**TASK**. Nothing outside the range below should be printed. Output exactly the lines from the line with "Task: Close the yellow notice bar with X" to the line with "You are a computer-use agent. The", both included.

Collected data

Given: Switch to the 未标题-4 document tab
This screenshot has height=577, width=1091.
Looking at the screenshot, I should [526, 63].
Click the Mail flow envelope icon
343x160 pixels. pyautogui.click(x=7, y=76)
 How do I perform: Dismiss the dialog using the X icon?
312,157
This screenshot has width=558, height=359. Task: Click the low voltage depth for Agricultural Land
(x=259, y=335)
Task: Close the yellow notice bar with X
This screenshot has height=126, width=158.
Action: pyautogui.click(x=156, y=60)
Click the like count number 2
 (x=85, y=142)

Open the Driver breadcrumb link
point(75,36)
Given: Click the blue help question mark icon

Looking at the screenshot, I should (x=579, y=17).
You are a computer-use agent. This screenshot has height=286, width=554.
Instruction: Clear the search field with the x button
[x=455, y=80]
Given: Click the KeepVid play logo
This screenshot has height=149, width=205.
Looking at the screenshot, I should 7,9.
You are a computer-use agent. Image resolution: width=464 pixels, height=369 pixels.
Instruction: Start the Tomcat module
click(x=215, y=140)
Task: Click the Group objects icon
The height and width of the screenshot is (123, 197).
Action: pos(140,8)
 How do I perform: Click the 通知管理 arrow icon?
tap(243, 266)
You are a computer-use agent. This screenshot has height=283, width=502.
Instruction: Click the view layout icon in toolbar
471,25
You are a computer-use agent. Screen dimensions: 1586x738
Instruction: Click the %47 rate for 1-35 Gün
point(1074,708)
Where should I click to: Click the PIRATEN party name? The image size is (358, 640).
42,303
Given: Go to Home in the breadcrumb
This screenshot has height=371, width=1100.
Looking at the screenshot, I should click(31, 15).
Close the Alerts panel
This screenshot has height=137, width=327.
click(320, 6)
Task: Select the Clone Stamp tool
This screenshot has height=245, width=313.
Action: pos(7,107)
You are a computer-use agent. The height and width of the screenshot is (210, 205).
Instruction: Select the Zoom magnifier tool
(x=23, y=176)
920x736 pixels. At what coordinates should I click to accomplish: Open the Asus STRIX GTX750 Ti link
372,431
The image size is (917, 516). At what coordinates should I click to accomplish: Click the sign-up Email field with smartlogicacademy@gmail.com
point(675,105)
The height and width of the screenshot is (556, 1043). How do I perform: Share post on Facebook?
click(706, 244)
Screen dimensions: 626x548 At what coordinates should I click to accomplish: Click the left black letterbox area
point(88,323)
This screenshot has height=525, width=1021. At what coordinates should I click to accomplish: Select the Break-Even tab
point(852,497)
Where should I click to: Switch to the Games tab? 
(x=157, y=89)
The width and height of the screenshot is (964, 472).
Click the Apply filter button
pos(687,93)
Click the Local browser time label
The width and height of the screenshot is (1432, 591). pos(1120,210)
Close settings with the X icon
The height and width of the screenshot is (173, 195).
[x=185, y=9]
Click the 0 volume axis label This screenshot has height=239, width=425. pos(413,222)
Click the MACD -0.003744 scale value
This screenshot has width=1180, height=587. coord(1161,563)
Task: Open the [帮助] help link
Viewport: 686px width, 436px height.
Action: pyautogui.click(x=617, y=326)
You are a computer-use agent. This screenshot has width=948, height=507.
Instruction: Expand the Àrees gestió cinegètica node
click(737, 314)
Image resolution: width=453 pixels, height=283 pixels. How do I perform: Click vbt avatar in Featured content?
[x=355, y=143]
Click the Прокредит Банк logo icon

**SOLUTION FOR THIS EXERCISE**.
Task: Close the yellow notice bar with X
This screenshot has height=126, width=158.
Action: pyautogui.click(x=156, y=60)
Click the like count number 2
 (x=85, y=142)

Open the Driver breadcrumb link
point(75,36)
Given: Click the blue help question mark icon

Looking at the screenshot, I should (x=579, y=17).
You are a computer-use agent. This screenshot has height=286, width=554.
Instruction: Clear the search field with the x button
[x=455, y=80]
Given: Click the KeepVid play logo
This screenshot has height=149, width=205.
Looking at the screenshot, I should 7,9.
You are a computer-use agent. Image resolution: width=464 pixels, height=369 pixels.
Instruction: Start the Tomcat module
click(x=215, y=140)
Task: Click the Group objects icon
The height and width of the screenshot is (123, 197).
Action: pos(140,8)
 How do I perform: Click the 通知管理 arrow icon?
tap(243, 266)
You are a computer-use agent. This screenshot has height=283, width=502.
Instruction: Click the view layout icon in toolbar
471,25
You are a computer-use agent. Screen dimensions: 1586x738
Instruction: Click the %47 rate for 1-35 Gün
point(1074,708)
Where should I click to: Click the PIRATEN party name? The image size is (358, 640).
42,303
Given: Go to Home in the breadcrumb
This screenshot has height=371, width=1100.
Looking at the screenshot, I should click(31, 15).
Close the Alerts panel
This screenshot has height=137, width=327.
click(320, 6)
Task: Select the Clone Stamp tool
This screenshot has height=245, width=313.
Action: pos(7,107)
You are a computer-use agent. The height and width of the screenshot is (210, 205).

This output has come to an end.